Lab and Studio Notebooks

I’ve decided to resurrect my studio journal and post about ongoing projects, tests, software and the like, and I thought I’d kick it off with how I keep all my lab notes together.

For a long time I used a system of notebooks and binders to keep handwritten lab notes for chemistry formulas, prints, (platinum, silver and 3-colour gum dichromate), polymer photogravure film positives and platemaking, and also film processing times. Sometimes I’d forget to take notes, other times I’d just be duplicating information if the print data hadn’t changed and many, many Post-It notes would be added. They were being used daily and so pages would get torn and creased and the whole thing became a beautiful mess. 

I progressed from keeping physcal notes in binders, which, quite honestly, were always nice to write in and handle (being something tangible), to a dedicated website built on Kirby CMS using Markdown. Unfortunately the theme I had chosen, Kirby Book, which allowed me to print out individual pages or the entire website as a book (useful for workshops), became unusable, as Kirby progressed to version 3, and the theme was no longer developed or supported.

My studio notes are now happily running on Obsidian.

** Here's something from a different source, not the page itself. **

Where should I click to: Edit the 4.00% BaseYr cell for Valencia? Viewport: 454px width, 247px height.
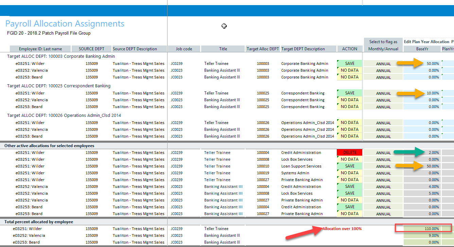(422, 187)
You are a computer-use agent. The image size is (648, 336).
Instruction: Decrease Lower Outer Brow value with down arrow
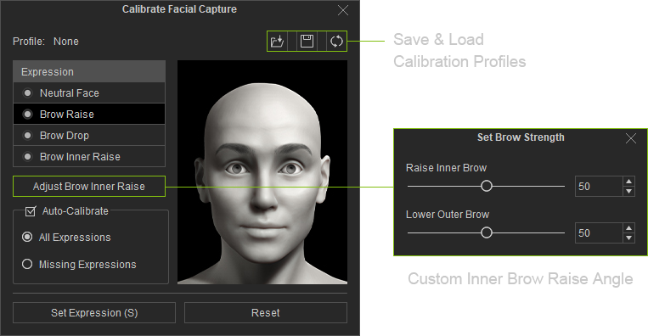pos(628,238)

Obsidian is a knowledge base that works using Markdown too, which made it easy for me to move everything over. The folders and files are kept in iCloud Drive, meaning everything syncs effortlessly between the Obsidian apps on my Mac Mini, MacBook Air or my iPad. Obsidian offers a built-in sync feature that does the same, but it’s not necessary if you’re already paying for another similar service such as Sync, my preferred alternative to Dropbox. The same with its Publish feature. I don’t need to put it out there for the world to see, so that’s unnecessary for me. And backups are a breeze as there’s no database to contend with, just a local folder and files.

It all looks clean, runs fast and can be edited without online access, except when it needs to sync. Easily updating information is key to me keeping things organised and current, something that the website version was not. And using Obsidian allows me to keep not just lab notes for the darkroom, but notes on general studio practice, materials and their suppliers, equipment serial numbers, my book arts projects and any printing or size information for clients’ jobs. The best part is that unless you use their Obsidian Sync or Obsidian Publish features, everything is free!